## TEXT PASSAGE
Mott The Hoople are perhaps the first best associated with their top-selling hit from David Bowie-written “All The Young Dudes”. But as other hits like “Roll Away The Stone” and “All The Way To Memphis” show, they are much more than a one-hit wonder. Again it's somewhat surprising to see that their debut self-titled album didn't make much impression commercially.

Released in 1969, Mott The Hoople was originally intended to allow lead singer Ian Hunter and the band to create a sound like Bob Dylan was being backed by the Rolling Stones. Quite an ambition! 

Does it come off that way? Perhaps in places. Oddly though with that premise, the album starts with a crunching guitar-focused instrumental of the Kinks’ hit “You Really Got Me”, no Dylanesque vocals and for obvious reasons more Kinks than Stones. If you listen to Hunter on tracks like “Backsliding Fearlessly”, “Laugh At Me” or “At The Crossroads” from the album there are Dylan tones in there. “Rock And Roll Queen”, is a great rock track and I’m pretty sure Messrs Jagger and Richards would be happy to take credit for it from actual writer and band member Mick Ralphs.

This is a very fine debut album from a band yet to hit their heyday. Despite great songs and sound it's another overlooked record. Barely making a mention in the Billboard 200 at a peak of number 185 and only up to number 66 in the UK album charts. Another album worth a listen to, especially if you like that late 1960s/early 1970s rock guitar sound.

## PROBLEMS TO WORK ON
A – In the album review, repeat the passage from "Released in 1969, Mott" to "Quite an ambition!".
B – According to the album review, what was the album's peak position in the UK album charts?
C – List every song title that the album review mentions.

## DATA SUPPLIED
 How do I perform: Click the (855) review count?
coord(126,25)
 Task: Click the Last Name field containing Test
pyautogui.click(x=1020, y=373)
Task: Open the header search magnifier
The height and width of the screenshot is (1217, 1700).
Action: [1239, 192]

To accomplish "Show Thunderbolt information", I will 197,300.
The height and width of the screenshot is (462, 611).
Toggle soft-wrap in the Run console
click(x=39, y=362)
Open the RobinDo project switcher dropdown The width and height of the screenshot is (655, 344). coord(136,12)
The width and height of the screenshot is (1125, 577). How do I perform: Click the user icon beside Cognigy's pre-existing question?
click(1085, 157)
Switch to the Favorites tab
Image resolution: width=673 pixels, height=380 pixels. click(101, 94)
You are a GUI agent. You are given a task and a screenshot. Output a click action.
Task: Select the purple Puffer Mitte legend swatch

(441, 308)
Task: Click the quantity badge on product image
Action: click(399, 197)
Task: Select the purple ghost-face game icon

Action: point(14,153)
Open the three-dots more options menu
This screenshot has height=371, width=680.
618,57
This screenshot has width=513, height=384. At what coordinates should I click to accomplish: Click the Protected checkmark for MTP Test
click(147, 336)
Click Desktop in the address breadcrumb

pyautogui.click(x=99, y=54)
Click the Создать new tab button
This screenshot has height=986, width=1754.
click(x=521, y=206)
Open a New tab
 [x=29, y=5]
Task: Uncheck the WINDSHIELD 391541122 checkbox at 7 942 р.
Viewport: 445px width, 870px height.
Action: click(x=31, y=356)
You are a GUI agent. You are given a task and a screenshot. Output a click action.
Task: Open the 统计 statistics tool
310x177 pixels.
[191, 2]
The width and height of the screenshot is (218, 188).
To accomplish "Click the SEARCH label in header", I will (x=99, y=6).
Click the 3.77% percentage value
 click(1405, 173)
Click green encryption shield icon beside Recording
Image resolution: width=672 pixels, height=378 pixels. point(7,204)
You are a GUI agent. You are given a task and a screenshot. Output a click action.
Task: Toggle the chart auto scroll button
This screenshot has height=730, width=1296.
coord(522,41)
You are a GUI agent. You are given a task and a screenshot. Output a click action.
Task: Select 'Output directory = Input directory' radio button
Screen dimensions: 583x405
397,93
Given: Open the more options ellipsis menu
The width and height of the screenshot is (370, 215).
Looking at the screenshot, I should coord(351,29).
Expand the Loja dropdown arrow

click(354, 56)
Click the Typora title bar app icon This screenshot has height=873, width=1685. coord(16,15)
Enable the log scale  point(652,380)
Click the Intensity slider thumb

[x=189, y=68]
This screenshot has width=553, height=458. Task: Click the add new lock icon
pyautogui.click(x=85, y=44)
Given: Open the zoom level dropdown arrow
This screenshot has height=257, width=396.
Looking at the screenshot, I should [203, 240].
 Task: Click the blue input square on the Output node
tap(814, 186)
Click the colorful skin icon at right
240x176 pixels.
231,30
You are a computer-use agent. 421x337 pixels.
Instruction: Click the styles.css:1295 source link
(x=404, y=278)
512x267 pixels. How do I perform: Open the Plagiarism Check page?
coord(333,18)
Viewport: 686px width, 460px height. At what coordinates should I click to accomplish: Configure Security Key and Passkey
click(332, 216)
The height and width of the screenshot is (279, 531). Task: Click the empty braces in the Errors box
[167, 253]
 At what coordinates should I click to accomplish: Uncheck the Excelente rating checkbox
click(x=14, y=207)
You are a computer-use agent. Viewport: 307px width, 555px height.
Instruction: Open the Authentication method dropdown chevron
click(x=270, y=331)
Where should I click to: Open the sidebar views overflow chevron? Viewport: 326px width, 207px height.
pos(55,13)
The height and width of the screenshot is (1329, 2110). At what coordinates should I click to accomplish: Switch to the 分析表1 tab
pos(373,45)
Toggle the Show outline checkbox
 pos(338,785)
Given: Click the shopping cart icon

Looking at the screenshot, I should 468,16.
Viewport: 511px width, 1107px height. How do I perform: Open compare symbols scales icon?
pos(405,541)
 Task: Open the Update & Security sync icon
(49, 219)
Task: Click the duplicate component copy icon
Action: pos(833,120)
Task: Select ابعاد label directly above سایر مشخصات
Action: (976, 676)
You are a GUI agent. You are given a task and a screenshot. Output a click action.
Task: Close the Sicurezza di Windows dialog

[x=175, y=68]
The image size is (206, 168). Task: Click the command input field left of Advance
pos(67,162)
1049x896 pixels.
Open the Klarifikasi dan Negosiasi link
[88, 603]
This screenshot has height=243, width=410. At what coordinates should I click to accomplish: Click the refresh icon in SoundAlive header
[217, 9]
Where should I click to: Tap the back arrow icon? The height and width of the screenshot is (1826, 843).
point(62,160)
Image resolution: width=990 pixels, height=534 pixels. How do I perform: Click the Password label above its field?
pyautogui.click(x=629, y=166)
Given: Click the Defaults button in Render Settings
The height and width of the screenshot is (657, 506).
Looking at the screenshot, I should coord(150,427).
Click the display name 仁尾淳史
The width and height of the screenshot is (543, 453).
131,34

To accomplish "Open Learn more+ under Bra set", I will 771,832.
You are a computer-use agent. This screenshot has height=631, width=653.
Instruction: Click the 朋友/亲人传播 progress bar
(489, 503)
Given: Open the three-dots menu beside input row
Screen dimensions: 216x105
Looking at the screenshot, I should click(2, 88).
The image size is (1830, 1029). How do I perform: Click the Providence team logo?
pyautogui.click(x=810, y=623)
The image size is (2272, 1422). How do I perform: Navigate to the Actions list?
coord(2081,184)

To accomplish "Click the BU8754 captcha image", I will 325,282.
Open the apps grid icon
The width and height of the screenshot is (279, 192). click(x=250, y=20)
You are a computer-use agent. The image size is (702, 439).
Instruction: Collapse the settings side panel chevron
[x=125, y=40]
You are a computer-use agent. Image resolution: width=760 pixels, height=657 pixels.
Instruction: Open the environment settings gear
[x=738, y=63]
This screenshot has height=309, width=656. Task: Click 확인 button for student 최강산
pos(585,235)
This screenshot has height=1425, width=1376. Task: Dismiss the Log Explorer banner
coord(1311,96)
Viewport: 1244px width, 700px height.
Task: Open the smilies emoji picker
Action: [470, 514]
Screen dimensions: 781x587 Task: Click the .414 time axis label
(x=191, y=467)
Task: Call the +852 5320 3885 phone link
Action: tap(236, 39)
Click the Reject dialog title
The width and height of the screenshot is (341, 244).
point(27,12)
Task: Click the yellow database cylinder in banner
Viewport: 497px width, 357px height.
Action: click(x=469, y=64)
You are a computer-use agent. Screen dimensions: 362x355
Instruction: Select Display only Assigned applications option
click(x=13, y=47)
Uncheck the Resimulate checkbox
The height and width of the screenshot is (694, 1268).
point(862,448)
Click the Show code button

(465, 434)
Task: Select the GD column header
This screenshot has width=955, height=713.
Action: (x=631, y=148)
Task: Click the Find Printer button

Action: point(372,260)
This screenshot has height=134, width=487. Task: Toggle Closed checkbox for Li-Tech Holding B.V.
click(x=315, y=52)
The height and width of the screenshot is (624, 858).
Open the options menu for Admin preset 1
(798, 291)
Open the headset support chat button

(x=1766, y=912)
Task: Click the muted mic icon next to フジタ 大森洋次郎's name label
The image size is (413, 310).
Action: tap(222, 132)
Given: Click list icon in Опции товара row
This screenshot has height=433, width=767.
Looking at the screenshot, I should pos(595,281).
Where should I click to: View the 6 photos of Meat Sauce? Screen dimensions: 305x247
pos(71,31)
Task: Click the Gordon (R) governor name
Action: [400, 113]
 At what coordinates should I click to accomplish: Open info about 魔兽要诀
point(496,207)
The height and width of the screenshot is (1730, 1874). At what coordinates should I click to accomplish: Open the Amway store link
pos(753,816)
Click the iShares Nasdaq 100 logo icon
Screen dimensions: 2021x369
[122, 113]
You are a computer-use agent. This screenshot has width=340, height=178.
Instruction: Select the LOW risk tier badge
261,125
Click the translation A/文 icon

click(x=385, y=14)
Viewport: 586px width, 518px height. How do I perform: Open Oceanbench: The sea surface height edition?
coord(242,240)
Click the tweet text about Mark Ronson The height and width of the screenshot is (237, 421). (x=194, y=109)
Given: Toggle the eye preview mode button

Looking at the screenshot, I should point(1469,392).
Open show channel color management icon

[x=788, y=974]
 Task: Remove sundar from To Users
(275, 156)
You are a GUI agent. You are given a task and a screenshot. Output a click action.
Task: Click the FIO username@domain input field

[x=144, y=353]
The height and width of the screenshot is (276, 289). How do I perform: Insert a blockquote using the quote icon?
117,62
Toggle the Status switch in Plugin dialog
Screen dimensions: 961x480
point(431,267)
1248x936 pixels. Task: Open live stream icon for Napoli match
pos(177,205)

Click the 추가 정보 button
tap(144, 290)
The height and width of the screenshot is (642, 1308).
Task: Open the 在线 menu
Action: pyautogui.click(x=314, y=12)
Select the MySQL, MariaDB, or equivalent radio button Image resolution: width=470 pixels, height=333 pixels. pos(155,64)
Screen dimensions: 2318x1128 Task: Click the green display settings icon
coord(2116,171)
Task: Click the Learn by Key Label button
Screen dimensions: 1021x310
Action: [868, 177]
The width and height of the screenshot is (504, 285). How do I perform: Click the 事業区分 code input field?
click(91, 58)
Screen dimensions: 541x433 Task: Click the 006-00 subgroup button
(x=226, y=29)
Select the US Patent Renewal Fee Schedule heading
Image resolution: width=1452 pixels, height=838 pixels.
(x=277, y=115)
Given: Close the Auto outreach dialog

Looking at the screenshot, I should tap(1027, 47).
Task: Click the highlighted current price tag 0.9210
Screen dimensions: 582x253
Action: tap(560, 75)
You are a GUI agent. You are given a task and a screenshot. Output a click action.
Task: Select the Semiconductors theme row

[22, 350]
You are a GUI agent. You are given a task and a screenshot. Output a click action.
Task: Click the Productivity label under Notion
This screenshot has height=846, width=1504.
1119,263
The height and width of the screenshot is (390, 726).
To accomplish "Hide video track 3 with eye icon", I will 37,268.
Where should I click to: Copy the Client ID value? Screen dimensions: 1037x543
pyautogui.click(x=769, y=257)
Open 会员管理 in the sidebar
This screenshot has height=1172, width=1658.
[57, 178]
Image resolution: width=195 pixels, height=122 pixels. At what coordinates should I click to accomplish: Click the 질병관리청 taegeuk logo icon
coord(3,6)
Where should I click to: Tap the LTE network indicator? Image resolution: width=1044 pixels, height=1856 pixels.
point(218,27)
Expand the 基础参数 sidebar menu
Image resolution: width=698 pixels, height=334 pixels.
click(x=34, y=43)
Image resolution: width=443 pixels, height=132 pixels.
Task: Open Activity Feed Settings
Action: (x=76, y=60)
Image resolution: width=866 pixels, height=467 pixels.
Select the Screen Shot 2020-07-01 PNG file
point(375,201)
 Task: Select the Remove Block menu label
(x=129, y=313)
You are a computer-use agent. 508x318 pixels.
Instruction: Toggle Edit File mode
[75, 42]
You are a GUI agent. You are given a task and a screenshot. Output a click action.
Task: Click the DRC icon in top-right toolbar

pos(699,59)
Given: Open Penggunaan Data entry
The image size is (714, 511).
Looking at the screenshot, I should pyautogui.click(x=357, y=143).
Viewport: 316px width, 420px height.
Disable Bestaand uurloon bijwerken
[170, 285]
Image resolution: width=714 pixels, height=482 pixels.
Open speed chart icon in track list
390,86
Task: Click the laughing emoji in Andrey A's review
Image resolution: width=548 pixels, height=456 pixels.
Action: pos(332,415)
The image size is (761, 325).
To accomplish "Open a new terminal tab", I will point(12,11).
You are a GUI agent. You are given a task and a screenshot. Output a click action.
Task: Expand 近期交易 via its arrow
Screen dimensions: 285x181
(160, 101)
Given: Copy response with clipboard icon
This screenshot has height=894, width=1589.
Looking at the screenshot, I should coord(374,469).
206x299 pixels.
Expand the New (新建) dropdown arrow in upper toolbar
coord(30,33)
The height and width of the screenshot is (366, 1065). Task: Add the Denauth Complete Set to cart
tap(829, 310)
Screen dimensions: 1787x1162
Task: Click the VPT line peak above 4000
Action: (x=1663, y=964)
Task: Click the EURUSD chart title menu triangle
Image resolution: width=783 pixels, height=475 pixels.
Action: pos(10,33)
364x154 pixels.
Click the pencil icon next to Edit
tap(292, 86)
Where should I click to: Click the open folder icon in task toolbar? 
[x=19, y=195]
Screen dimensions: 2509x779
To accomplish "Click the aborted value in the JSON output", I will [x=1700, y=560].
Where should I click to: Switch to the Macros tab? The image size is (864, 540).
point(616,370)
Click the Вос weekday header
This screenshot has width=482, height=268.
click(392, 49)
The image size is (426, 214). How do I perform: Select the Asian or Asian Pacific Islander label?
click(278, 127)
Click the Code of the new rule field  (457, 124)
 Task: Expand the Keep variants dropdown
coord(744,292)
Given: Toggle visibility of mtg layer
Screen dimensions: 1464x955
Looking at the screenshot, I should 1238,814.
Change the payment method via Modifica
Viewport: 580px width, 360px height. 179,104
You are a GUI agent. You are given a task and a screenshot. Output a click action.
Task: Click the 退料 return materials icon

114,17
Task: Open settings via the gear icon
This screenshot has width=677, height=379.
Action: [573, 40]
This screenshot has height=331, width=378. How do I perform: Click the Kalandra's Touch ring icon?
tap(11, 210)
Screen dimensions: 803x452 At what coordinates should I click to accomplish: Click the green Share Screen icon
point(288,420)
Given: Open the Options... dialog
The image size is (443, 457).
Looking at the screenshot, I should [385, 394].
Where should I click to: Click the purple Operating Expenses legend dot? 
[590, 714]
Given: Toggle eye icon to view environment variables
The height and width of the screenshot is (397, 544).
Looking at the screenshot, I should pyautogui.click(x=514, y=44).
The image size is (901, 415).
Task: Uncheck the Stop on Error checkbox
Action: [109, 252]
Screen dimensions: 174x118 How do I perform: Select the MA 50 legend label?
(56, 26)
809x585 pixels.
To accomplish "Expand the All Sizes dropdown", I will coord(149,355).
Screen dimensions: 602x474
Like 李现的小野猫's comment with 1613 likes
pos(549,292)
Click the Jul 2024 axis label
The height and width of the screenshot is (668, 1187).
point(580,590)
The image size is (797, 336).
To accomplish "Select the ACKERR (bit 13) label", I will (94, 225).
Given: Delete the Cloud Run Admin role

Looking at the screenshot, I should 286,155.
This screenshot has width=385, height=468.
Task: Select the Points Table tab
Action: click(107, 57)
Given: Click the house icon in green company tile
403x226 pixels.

## EXERCISE RESPONSES
A –
Released in 1969, Mott The Hoople was originally intended to allow lead singer Ian Hunter and the band to create a sound like Bob Dylan was being backed by the Rolling Stones. Quite an ambition!

B – Number 66.

C –
All The Young Dudes
Roll Away The Stone
All The Way To Memphis
You Really Got Me
Backsliding Fearlessly
Laugh At Me
At The Crossroads
Rock And Roll Queen